I suppose one of the big things for us would be people actually reading background questionnaire questions as they’re supposed to be read and not paraphrasing it and I suppose it goes for any survey unit and interviewers will often think they’re being helpful, you know they’ll paraphrase the question for someone or they’ll add a bit a text if somebody hesitates and they don’t realize that what they’re doing is that they’re affecting the question that they’ve just asked and you’re never sure and well and they can’t do that really and it’s very hard to get people out of that. Even you mean these interviewers would have known that we were recording them, they would have switched on the recording, they knew they were being recorded and yet they would do some things that were just you know blatantly not what they were told to do at the training just a couple of weeks previously. So, no I wouldn’t say it happens wholesale but you always get some interviewers who, they’re out on their own, they’re in the field on their own and they don’t even realize that what they’re doing is affecting the data. (Interview, PIAAC official, 2014)

Blaise also tried to ensure that interviewers did not deviate from the script by ‘skipping a mandatory input field or entering values that were not compliant with a mask, a set of acceptable values, a field length limitation, or a numeric range’ (OECD, 2013b: 10, Chapter 7). If they did, interviewers would be greeted by a popup window that would not let them proceed with the e-assessment until the task had been performed correctly. No data would be sent to the national or OECD servers or without Blaise’s approval.

The role of software actants is important, partly because they also act as the ‘supervisory staff’ (OECD, 2010b: 113) previously mentioned. These staff members included human actors, yet much of this supervisory work was delegated to software actants. The relationship between data production and software actants is a significant one.
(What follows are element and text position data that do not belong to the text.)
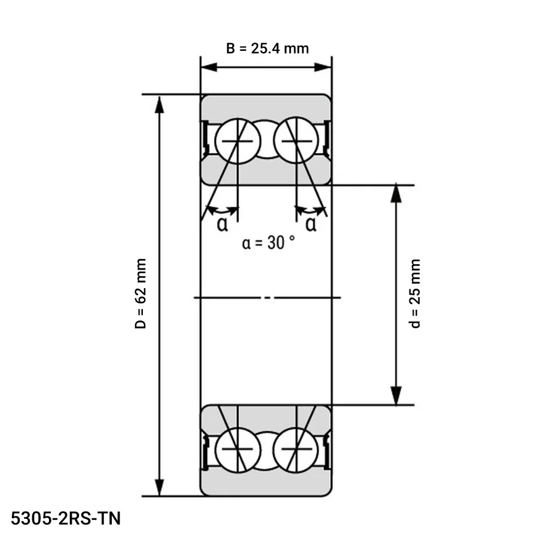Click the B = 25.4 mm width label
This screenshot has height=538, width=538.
(267, 48)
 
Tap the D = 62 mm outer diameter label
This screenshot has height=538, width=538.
(140, 294)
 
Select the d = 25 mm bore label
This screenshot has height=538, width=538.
(415, 294)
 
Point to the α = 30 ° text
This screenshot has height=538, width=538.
(268, 243)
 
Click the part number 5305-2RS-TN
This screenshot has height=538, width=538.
(66, 518)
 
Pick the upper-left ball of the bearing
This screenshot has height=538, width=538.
(238, 141)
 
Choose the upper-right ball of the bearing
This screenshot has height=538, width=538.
(296, 141)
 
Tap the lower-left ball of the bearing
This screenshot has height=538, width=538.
(238, 449)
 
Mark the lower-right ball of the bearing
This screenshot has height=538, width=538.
(296, 449)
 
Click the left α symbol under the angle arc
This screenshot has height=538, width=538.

The designers of this e-assessment sought to ‘minimise interviewer error and to ensure the collection of high-quality data…automated reports, used in conjunction with other measures, are integral to the successful monitoring of data collection’ (OECD, 2010b: 116). These digital entities directed the interviewers’ and respondents’ actions through tightly scripted workflows and protocols.

By automating the ‘collection’ of data, the OECD was able to act at a distance. Action at a distance is a term that explains how actants, through a series of technical inventions and although separated by thousands of kilometres, are able to link calculations made at one site to actions performed in another site on the periphery (Latour, 1987). For a sprawling enterprise such as the PIAAC, being able to coordinate and administer the calculations made on each laptop with the centre through the faithful and constant inscription of traces is necessary to manage so many people on a large scale and over such large distances.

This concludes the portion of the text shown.